▶ [ESERCIZIO] Elenca tutte le persone chiamate per nome nel testo sull'addio a Giuseppe Chiarante.

▶ [SEZIONE DEL DOCUMENTO]
Addio, caro Beppe, compagno ed amico. Il mio universo non è più lo stesso, ne guardo l'orizzonte e troppe sono le assenze.

il manifesto

Addio a Giuseppe Chiarante Passione, cultura, intelligenza. Ci mancherà molto

di Luciana Castellina

Ieri notte Beppe Chiarante ci ha lasciati. Era il giorno del suo ottantatreesimo compleanno, nove giorni più vecchio di me e infatti celebravamo spesso assieme l'anniversario: da circa sessant'anni, ché tanti sono quelli della nostra strettissima amicizia. Beppe aveva avuto fino alla nostra rottura del manifesto lo stesso percorso di Lucio Magri, di cui si può dire che sia stato fratello.

Nati e cresciuti nella stessa città, Bergamo, ambedue entrati nei Gruppi giovanili Dc, perché in quella provincia bianchissima (a meno di non vivere nella fabbrica ed essere uno straordinario, precoce e però isolatissimo operaio come il nostro Eliseo Milani) la politica lasciava solo la scelta fra le correnti di quel partito. Quella di Beppe e Lucio fu la scelta della sinistra dossettiana, la cosa più a sinistra che lì si potesse incontrare. Ma i Gruppi giovanili andarono parecchio oltre nella loro critica anticapitalista, tanto che Fanfani, alla vigilia del congresso di Napoli del '54, sciolse l'esecutivo dell'organizzazione e poi cacciò Beppe dal Consiglio nazionale del partito cui, molto precocemente, era stato nel frattempo promosso.

▶ [DATI REGISTRATI]
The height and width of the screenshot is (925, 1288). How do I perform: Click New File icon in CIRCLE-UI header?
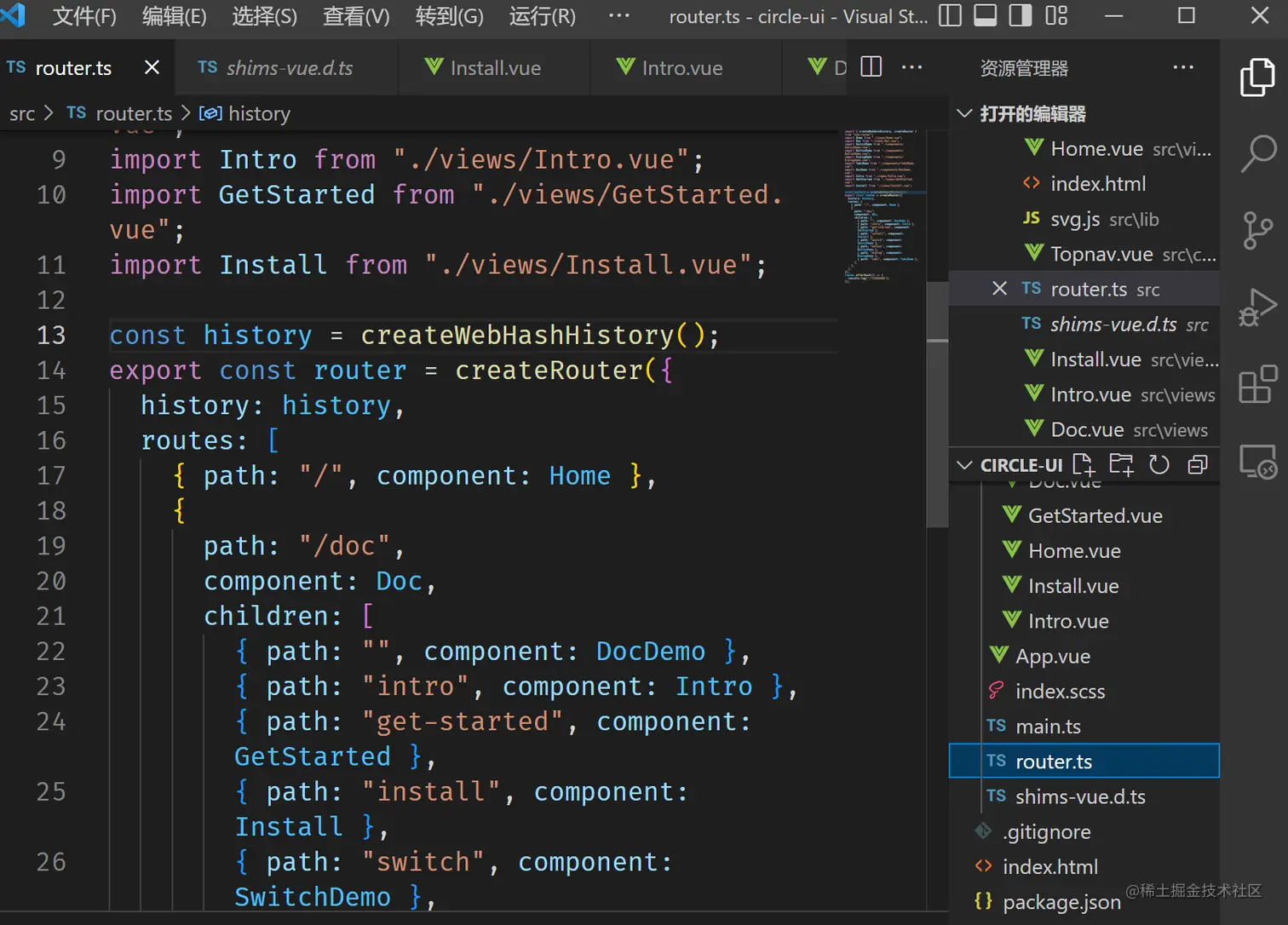(1084, 464)

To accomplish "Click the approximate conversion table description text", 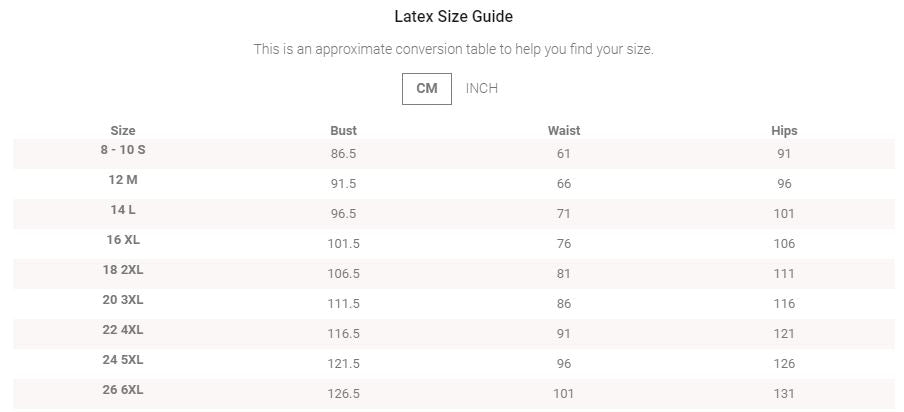I will (453, 49).
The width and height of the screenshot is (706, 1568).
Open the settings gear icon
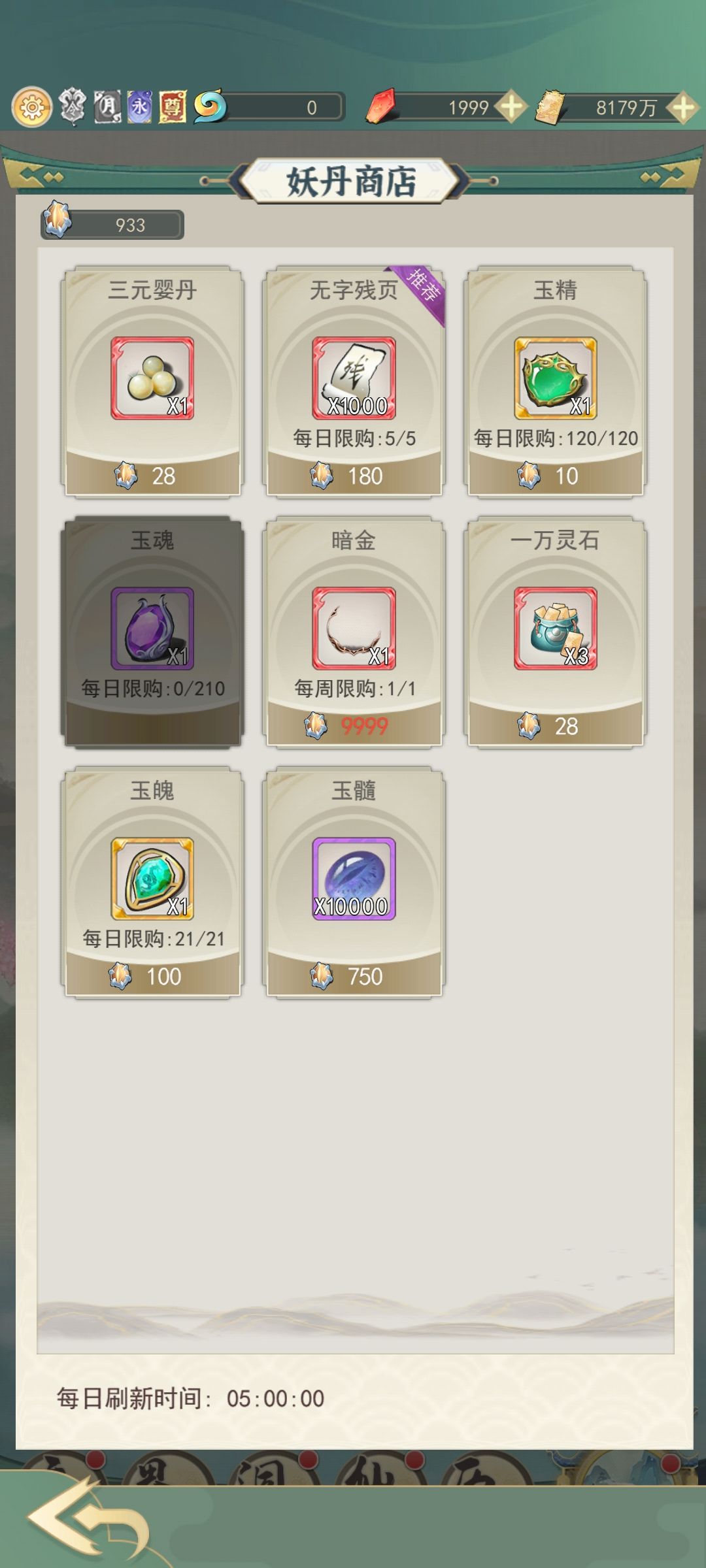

▶ [RISPOSTA] Giuseppe (Beppe) Chiarante, Luciana Castellina, Lucio Magri, Eliseo Milani, Fanfani